Disadvantages of swapping:

  1. It requires a long time to perform swapping. Hard disk is much slower than memory; memory and hard disk speed is measured in nanoseconds and milliseconds respectively. This means accessing a hard disk is tens of thousands times slower than accessing physical memory; the more swapping occurs, the slower the system will be. In the case of trashing (excessive swapping), the system is struggling to free memory, only adding in more memory will help.

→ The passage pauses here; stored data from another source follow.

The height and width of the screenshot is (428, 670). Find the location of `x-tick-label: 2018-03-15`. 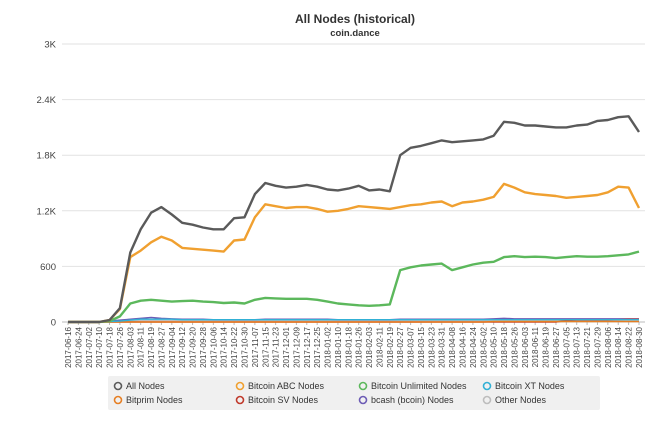

x-tick-label: 2018-03-15 is located at coordinates (422, 346).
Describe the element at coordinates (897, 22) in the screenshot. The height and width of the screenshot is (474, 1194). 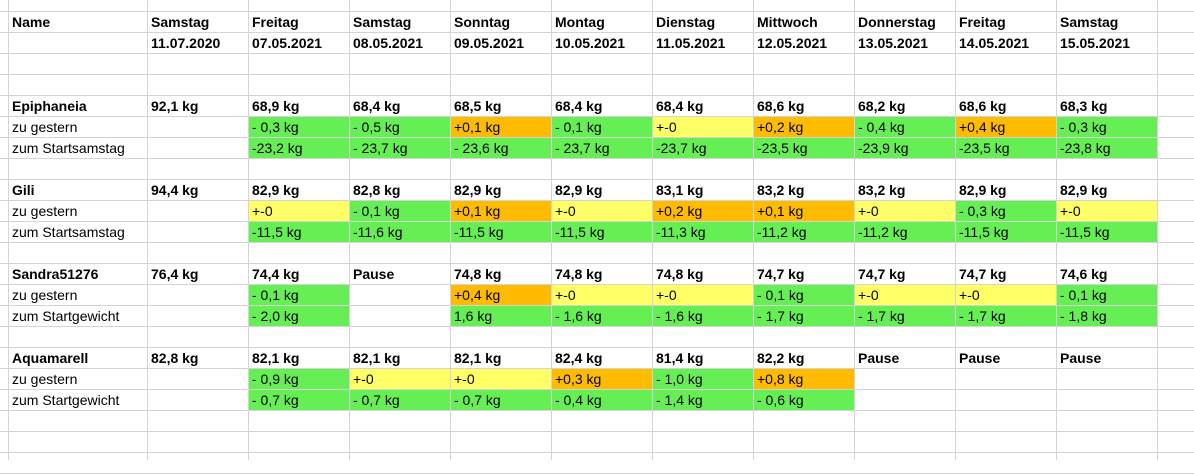
I see `header-day-cell: Donnerstag` at that location.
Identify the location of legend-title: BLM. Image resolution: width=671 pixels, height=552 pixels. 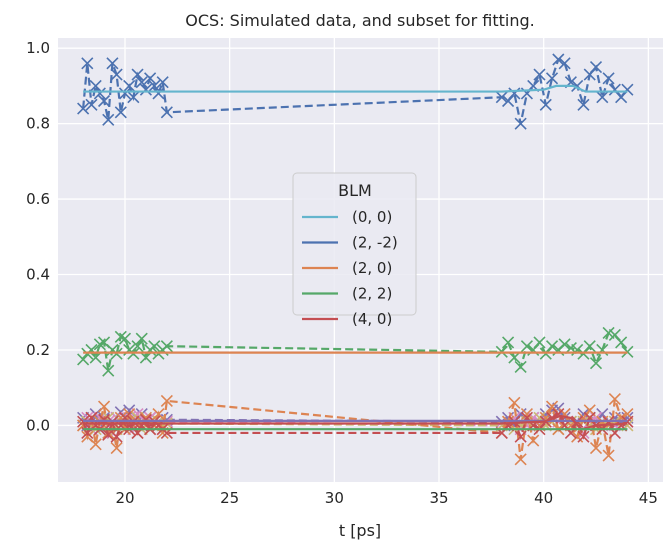
(355, 190).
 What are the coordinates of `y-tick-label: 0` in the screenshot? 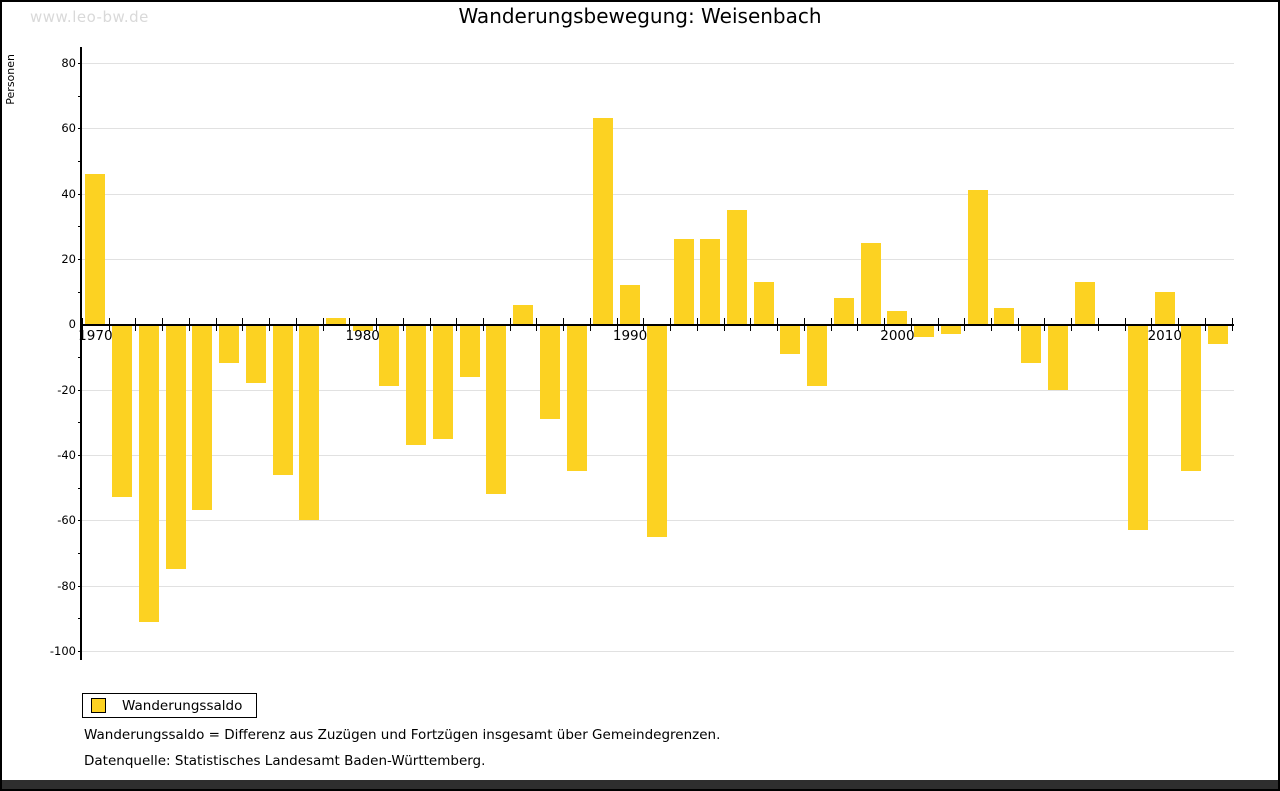 It's located at (72, 324).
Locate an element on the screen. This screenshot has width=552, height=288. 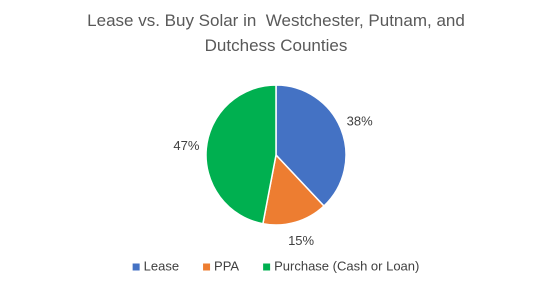
data-label: 38% is located at coordinates (360, 120).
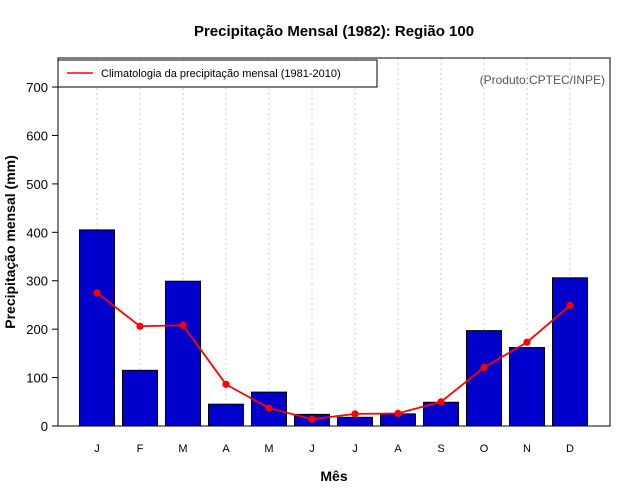  What do you see at coordinates (140, 449) in the screenshot?
I see `x-tick-label-2: F` at bounding box center [140, 449].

Memory and Swap Space Size

To see the amount of memory (physical) installed:

# grep MemTotal /proc/meminfo

The output will look something like this:

MemTotal:      1035776 kB

To see the amount of swap space configured:

# grep SwapTotal /proc/meminfo

The output will look something like this:

SwapTotal:      393552 kB

To see the utilization and availability of both memory and swap space:

# free

The output will look something like:

             total       used       free     shared    buffers     cached
Mem: 1035776 970104 65672 0 226544 618284
-/+ buffers/cache: 125276 910500
Swap: 393552 0 393552

To see more details about swap space configuration:

# swapon -s

The output will look something like this:

Filename                                Type            Size    Used    Priority
/dev/hda5 partition 393552 0 -1

The ‘Type’ field indicates that this is a partition swap space rather than a file. The ‘Filename’ shows that the configured partition is /dev/hda5. The ‘Size’ tells us the size of the partition in kilobytes. The ‘Used’ field shows that the swap space is currently unused. ‘Priority’ tells Linux which swap space to use first, of course, it doesn’t really matter since it has only one swap space.

Swap Space Optimization

Based on the discussion above regarding zero swap space utilization, Linux is able to run without swap space. Linux will keep going even though it runs out virtual memory, normally, its kernel OutOfMemory (OOM) will kick in and try to kill the “right process” and thereby freeing up memory. There are many guidelines recommending the size of swap space to be allocated for a certain memory size. For example:

RAM Swap Space
Between 1024 MB and 2048 MB 1.5 times the size of RAM
Between 2049 MB and 8192 MB Equal to the size of RAM
More than 8192 MB 0.75 times the size of RAM

And let us see the setting of my Linux:

             total       used       free     shared    buffers     cached
Mem: 1035776 970104 65672 0 226544 618284
-/+ buffers/cache: 125276 910500
Swap: 393552 0 393552

Memory (physical) is 1,035,776 kB (~1GB) and Swap Space is 393,552 kB (~400MB). In conclusion: hell yeah! The table can be a guide but it doesn’t have to be followed. Predict the Linux utilization and set the swap accordingly.